A RTP transmitiu, no passado dia 5, a terceira parte do documentário “CITIZENFOUR” (“Cidadão Snowden”), premiado com o Nobel, cuja história começou em Janeiro de 2013, quando estando a realizadora Laura Poitras a fazer um filme sobre abusos de segurança nacional no pós-11 de Setembro nos Estados Unidos, começou a receber e-mails encriptados de alguém que se identificava como "CITIZENFOUR", que se dizia pronto a denunciar os programas de vigilância massiva dirigidos pela NSA (National Security Agency) e outras agências secretas.
Em menos de seis meses, depois de Snowden ter saído dos EUA para Hong Kong, e depois da administração norte-americana ter pedido a sua extradição sem êxito, Laura Poitras e o jornalista Glenn Greenwald, a quem Snowden confiou todos os elementos de que dispunha, trabalharam com ele meses a fio num documentário que viria a ganhar o Prémio Nobel no ano passado.
Snowden passou a Glenn e a Laura informações confidenciais da poderosa e tentacular NSA e de outras agências de inteligência, desmascarando práticas secretas de espionagem digital a milhares de cidadãos dos EUA e do mundo. Num trabalho coordenado por Glenn e pelo The Guardian a denúncia veio a público, provocando grande indignação e polémica. E Laura documentou em vídeo os múltiplos encontros entre Glenn e Snowden num quarto de hotel em Hong Kong, apresentando um documentário baseado neles o resultado em 2014.

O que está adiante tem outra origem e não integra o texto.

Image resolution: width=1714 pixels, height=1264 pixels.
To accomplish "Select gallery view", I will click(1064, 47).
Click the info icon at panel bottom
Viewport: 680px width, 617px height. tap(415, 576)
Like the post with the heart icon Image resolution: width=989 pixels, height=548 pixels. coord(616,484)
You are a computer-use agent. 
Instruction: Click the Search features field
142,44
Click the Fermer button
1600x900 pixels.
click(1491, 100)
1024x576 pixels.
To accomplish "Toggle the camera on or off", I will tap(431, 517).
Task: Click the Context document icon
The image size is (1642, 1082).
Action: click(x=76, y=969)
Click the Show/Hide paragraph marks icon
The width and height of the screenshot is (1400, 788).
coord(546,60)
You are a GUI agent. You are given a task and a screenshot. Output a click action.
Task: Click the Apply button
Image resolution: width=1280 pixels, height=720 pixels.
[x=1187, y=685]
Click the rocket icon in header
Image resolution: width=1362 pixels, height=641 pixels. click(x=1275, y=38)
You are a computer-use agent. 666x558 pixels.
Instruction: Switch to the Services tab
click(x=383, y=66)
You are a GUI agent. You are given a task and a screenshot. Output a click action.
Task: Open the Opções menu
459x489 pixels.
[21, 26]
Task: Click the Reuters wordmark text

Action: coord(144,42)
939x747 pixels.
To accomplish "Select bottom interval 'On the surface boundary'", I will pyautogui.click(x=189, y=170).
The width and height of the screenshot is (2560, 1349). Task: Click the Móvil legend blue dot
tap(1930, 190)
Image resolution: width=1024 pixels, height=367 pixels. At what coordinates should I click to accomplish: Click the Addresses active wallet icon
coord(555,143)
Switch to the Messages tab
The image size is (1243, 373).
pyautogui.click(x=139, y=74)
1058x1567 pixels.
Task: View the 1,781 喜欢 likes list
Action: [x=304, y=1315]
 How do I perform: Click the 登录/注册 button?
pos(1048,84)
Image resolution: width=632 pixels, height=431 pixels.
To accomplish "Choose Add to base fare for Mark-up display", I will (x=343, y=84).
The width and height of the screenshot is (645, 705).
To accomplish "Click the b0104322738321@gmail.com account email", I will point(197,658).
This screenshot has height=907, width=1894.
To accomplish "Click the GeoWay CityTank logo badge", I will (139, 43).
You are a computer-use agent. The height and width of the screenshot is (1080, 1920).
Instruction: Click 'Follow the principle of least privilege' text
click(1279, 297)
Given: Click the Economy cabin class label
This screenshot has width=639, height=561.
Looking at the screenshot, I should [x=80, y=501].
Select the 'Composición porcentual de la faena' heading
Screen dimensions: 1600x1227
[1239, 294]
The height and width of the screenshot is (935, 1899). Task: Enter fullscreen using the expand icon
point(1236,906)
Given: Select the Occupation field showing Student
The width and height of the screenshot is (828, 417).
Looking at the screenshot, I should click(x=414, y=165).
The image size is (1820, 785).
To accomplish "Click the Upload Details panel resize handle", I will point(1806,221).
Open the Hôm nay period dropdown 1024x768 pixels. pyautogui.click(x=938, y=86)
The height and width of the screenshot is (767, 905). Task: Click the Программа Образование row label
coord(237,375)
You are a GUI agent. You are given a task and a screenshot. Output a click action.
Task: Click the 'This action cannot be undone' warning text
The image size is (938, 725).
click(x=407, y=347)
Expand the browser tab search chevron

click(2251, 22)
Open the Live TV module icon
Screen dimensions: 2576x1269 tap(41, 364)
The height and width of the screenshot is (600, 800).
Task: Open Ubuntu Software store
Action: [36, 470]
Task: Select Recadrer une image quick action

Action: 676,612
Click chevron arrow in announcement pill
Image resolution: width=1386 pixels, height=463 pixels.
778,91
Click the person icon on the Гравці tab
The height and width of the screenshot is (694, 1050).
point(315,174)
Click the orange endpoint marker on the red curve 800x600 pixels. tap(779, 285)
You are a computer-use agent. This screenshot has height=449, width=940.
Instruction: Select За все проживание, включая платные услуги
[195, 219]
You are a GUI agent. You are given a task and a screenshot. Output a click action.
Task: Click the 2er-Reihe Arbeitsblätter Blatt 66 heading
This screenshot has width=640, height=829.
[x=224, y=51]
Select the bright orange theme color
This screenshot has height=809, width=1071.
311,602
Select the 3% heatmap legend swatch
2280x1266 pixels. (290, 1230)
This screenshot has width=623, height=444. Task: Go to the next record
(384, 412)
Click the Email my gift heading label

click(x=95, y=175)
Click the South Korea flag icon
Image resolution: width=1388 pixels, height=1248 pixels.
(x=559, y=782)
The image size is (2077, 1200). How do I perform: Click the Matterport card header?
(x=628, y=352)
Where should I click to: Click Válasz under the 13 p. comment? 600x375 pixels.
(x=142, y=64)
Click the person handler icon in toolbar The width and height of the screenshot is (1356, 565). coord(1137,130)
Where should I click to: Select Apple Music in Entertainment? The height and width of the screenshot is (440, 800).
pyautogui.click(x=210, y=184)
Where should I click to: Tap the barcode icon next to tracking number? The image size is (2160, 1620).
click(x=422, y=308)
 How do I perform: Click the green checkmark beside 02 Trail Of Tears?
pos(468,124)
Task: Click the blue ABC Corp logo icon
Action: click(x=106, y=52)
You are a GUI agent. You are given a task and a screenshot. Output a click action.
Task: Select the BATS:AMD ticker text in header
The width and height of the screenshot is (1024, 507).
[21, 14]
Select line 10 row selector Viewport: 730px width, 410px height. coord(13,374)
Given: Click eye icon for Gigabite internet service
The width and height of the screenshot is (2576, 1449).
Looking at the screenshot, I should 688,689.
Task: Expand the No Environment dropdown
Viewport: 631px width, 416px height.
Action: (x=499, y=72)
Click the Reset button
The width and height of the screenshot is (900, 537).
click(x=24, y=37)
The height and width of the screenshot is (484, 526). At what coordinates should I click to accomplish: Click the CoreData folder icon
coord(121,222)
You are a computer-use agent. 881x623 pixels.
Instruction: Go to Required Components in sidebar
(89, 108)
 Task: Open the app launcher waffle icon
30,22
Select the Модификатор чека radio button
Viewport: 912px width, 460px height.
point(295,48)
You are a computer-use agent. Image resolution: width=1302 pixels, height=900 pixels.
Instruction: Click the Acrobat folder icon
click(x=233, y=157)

Ao revelar-se há 3 anos ao mundo, Snowden afirmou:
O meu nome é Ed Snowden. Há pouco mais de um mês, eu tinha família, um lar no paraíso, e vivia com grande conforto. Tinha também meios para, sem qualquer ordem judicial, procurar, avaliar e ler as comunicações de todos vós, comunicações de qualquer pessoa, a qualquer momento. E o poder para mudar o destino das pessoas.
Isso é também uma grave violação da lei. A 4ª e 5ª Emendas da Constituição do meu país, o artigo 12º da Declaração Universal dos Direitos Humanos e inúmeros estatutos e tratados proíbem tais sistemas de vigilância pervasiva massiva. Enquanto a Constituição dos EUA definem estes programas como ilegais, o meu governo argumenta que decisões tomadas por tribunais secretos, que o mundo não tem permissão para ver, legitimam, de algum modo aquele procedimento ilegal. Essas decisões de tribunais secretos corrompem, simplesmente, as noções mais básicas da Justiça – que a Justiça, para ser feita, tem de trabalhar às claras. O imoral não pode ser transformado em moral por força de lei secreta.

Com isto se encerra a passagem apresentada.